== AIM OF THE EXERCISE ==
Without any pictures, reproduce exactly the lines running from the line containing "Instruction: Click the Zoom to fit icon" through the end of the entries.

========

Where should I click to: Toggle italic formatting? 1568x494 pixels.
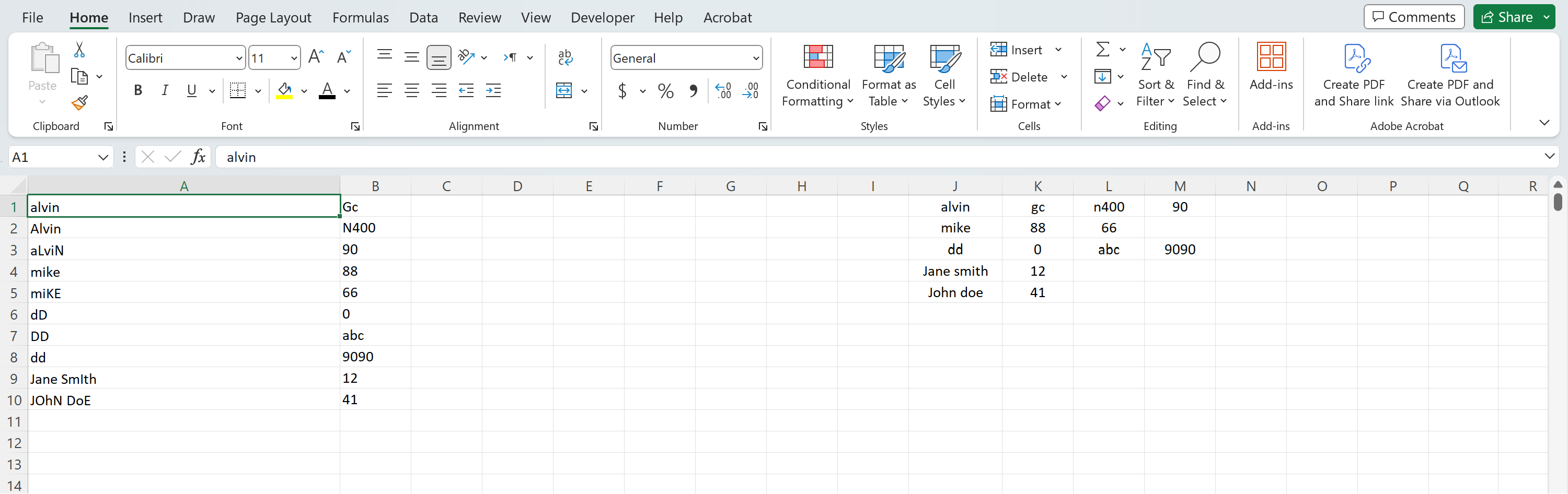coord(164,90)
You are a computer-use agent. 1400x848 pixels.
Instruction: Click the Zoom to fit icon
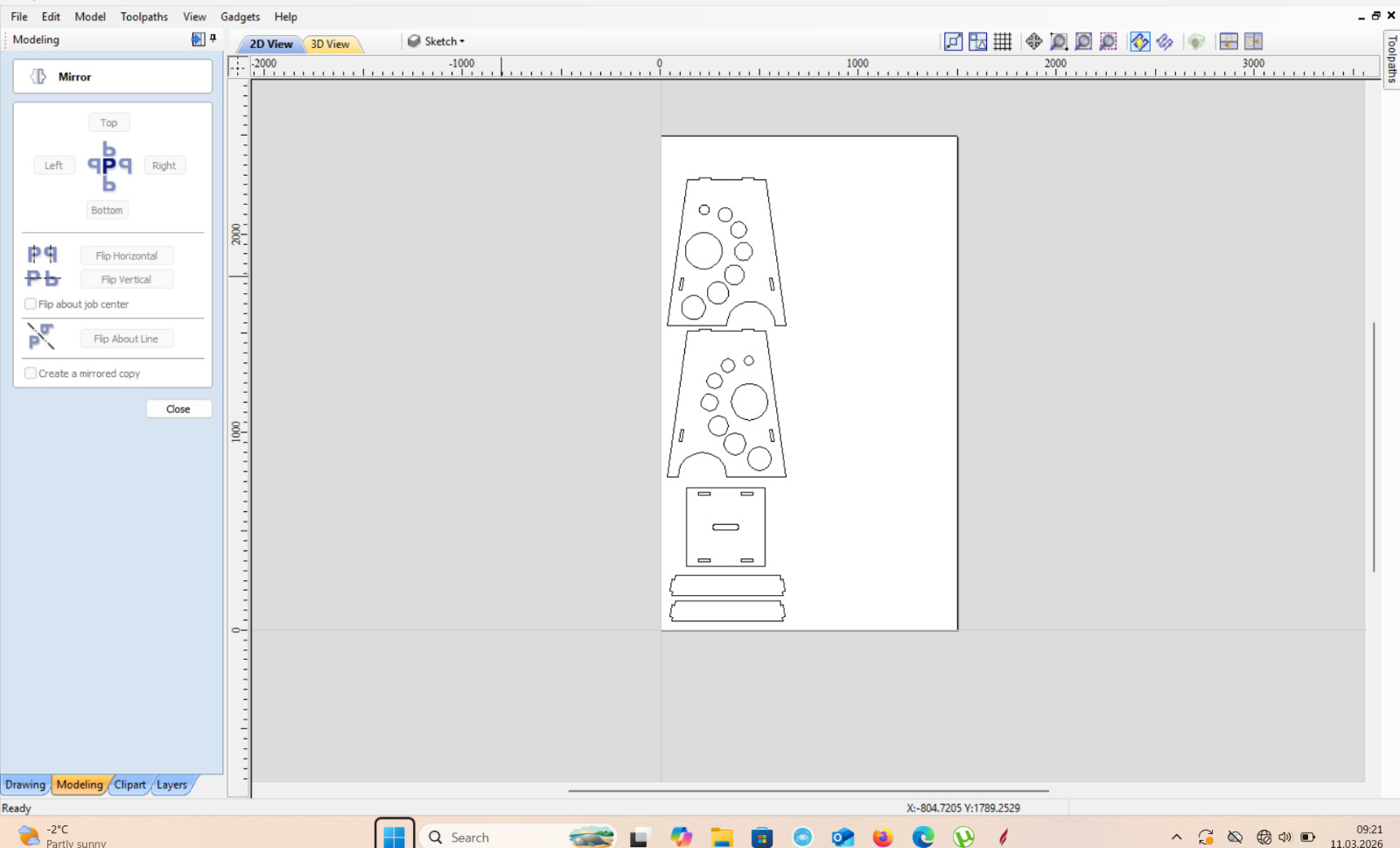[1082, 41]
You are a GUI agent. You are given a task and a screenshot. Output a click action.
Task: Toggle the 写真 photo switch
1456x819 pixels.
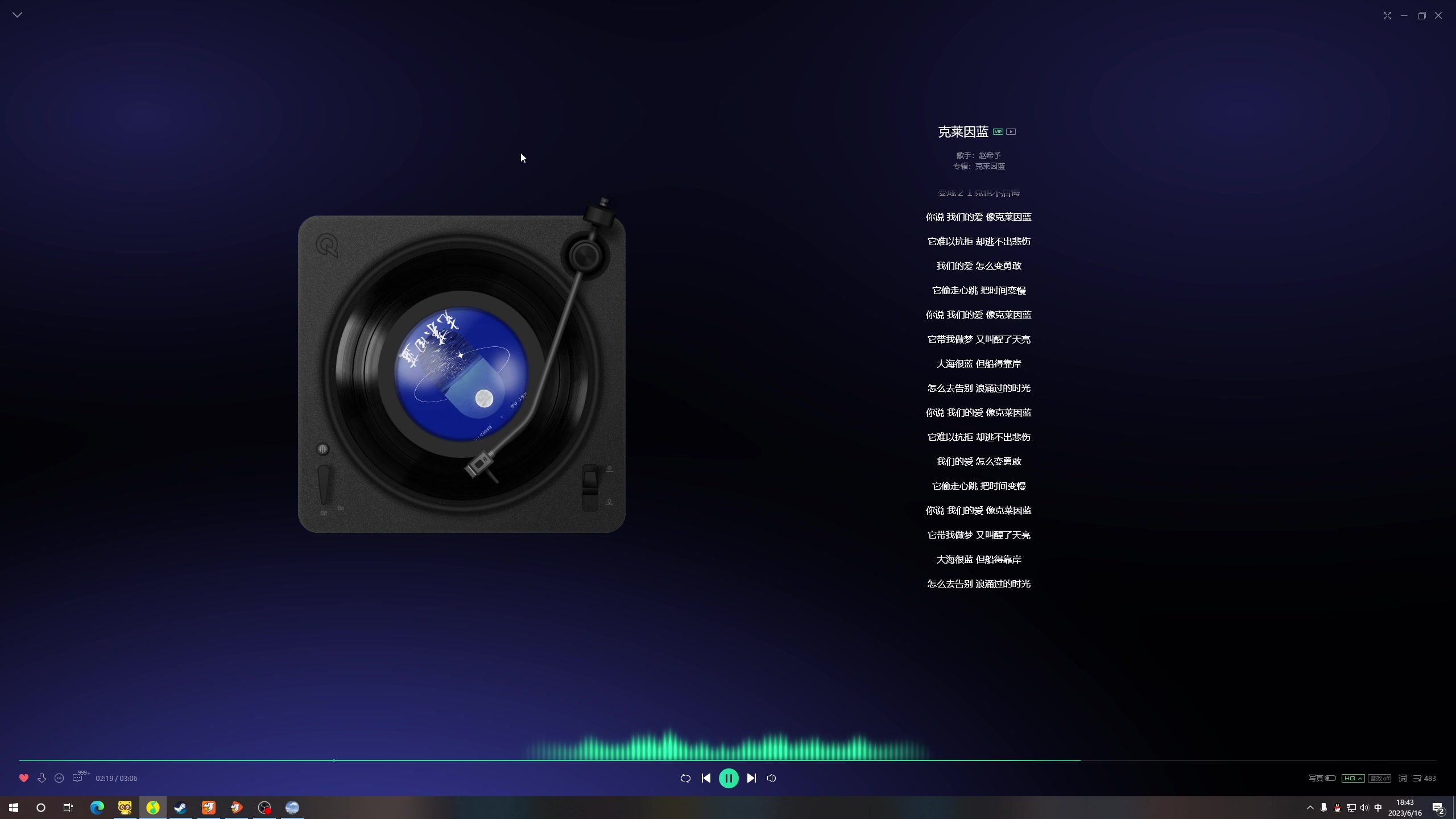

========

== YOUR SOLUTION ==
Instruction: Click the Zoom to fit icon
[1082, 41]
You are a GUI agent. You are given a task and a screenshot. Output a click action.
Task: Toggle the 写真 photo switch
1456x819 pixels.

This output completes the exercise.